# Lead Truck Issue



## Strummer (Jan 6, 2013)

I like to replace the original plastic wheel sets on all my steamers with metal ones, as I think they look so much better. I've done this on a #290, several 302AC's, and just did it again with my newly-aquired 310 K5.
On my other locos there is a mix of original truck frames (stamped metal), and an LBR die cast frame on one of the 302's. For the most part I've been using SSH wheel sets, both scale and hirail. They work just fine, and as I say,look much better than the original wheels.
BUT.....
When I tried this on my 310, I seemed to be getting a shorting problem. I tried changing out the wheels with: the insulated wheels on both sides, then on the same side,all to no avail. I have some plastic (ACE, I believe) wheel sets on it now, and it works fine, but doesn't look as good as the metal ones. (I should add I'm using the original cast truck frame.)

Any suggestions/thoughts/theories?

Mark in (sunny) Oregon


----------



## Nuttin But Flyer (Dec 19, 2011)

I don't know how you have done so on other locos, but on my Flyers, one side is a metal wheel while the other is plastic and the same goes for the other truck, only in reverse of the first truck, so that one side picks up the power from one rail and distributes it back to the other rail. I do not believe you can just change all the wheels to metal unless you are insulating them at the axle somehow.


----------



## Strummer (Jan 6, 2013)

What I'm referring to here is the lead truck; the one that rides under the cylinders,just behind the pilot,not the tender trucks...

Mark in Oregon


----------



## Nuttin But Flyer (Dec 19, 2011)

Sorry...misunderstood. I suppose placing metal wheels there would add some needed weight. Sometimes it seems there is not enough weight on those front ends or the spring is not strong enough to keep it on the track. Adding metal wheels may be a good idea.


----------



## The New Guy (Mar 11, 2012)

Nuttin But Flyer said:


> Sorry...misunderstood. I suppose placing metal wheels there would add some needed weight. Sometimes it seems there is not enough weight on those front ends or the spring is not strong enough to keep it on the track. Adding metal wheels may be a good idea.


Wouldn't metal wheels on a metal axle through the metal bracket mounted to a metal chassis with a metal rivet cause issues? like shorting? 

Which brings up the next question, what do you mean seem to have a shorting problem? Doesn't run? gets all hot and bothered? bursts into flames? blowing breakers or fuses on the layout? Without a third rail I don't see this working well at all, but I'm a bit fascinated you could do it with other engines. 

I think I'd start with a simple continuity check on your engines that work this way and compare to the one that doesn't. Maybe you just need to isolate the front truck with a nylon bushing? IDK. 
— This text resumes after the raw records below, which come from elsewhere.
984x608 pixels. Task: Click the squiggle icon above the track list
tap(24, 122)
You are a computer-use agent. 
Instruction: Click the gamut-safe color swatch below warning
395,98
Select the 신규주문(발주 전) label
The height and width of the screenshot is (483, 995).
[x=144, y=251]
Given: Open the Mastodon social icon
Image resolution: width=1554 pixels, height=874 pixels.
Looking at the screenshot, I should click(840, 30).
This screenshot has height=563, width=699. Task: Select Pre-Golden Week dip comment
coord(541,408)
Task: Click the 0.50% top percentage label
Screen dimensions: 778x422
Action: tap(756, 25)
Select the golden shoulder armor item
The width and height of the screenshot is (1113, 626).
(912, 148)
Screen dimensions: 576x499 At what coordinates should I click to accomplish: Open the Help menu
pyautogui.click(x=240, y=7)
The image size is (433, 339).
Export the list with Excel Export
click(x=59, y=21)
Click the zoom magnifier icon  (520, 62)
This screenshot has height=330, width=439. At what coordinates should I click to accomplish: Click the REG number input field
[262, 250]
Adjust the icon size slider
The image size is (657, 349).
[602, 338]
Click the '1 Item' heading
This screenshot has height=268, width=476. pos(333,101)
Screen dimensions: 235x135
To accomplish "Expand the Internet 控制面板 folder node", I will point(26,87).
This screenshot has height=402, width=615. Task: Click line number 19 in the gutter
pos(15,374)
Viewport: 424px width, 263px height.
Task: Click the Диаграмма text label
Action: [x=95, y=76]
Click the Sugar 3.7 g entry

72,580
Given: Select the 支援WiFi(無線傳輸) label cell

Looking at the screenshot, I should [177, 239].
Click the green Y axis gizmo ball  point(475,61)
In any event, let us know what you find. There may be others that'll follow your lead on this.


----------



## flyernut (Oct 31, 2010)

Strummer said:


> I like to replace the original plastic wheel sets on all my steamers with metal ones, as I think they look so much better. I've done this on a #290, several 302AC's, and just did it again with my newly-aquired 310 K5.
> On my other locos there is a mix of original truck frames (stamped metal), and an LBR die cast frame on one of the 302's. For the most part I've been using SSH wheel sets, both scale and hirail. They work just fine, and as I say,look much better than the original wheels.
> BUT.....
> When I tried this on my 310, I seemed to be getting a shorting problem. I tried changing out the wheels with: the insulated wheels on both sides, then on the same side,all to no avail. I have some plastic (ACE, I believe) wheel sets on it now, and it works fine, but doesn't look as good as the metal ones. (I should add I'm using the original cast truck frame.)
> ...


Not calling you out on this but I just can't see this happening. The front leading truck has to be isolated somehow from the engine chassis. The affect you're getting is like taking a screw driver and laying it across the tracks, causing a short.


----------



## Strummer (Jan 6, 2013)

Apparently I had the insulated wheels on the wrong side. It seems to be ok now, and looks great! Funny how these older (mid-late 40's) engines are so smooth, and quiet; I wonder if having the reverse unit inside a heavy cast boiler (as opposed to a tin or plastic tender shell) might help with the over-all "volume"...?

Mark in Oregon


----------



## flyernut (Oct 31, 2010)

Strummer said:


> Apparently I had the insulated wheels on the wrong side. It seems to be ok now, and looks great! Funny how these older (mid-late 40's) engines are so smooth, and quiet; I wonder if having the reverse unit inside a heavy cast boiler (as opposed to a tin or plastic tender shell) might help with the over-all "volume"...?
> 
> Mark in Oregon


Glad you got it sorted out..The late 40's, early 50's, steamers are my favorites..


----------



## The New Guy (Mar 11, 2012)

Strummer said:


> Apparently I had the insulated wheels on the wrong side...


Do you have a link or a part number/manufacturer? I might just try that too. A new to me 300 has "tinker with me" written all over it, proverbially speaking.


----------



## Strummer (Jan 6, 2013)

The New Guy said:


> Do you have a link or a part number/manufacturer? I might just try that too. A new to me 300 has "tinker with me" written all over it, proverbially speaking.


Not sure if there IS a "part number"; you might try the LBR website to find the lead truck frame;I don't remember if it came with or without the wheel sets...

As for the wheel sets themselves, I've been purchasing mine (S Scale Helper) through "Sidetracks.net". Tom has a good website, with photos, which helps a newcomer such as myself...

Mark in Oregon


----------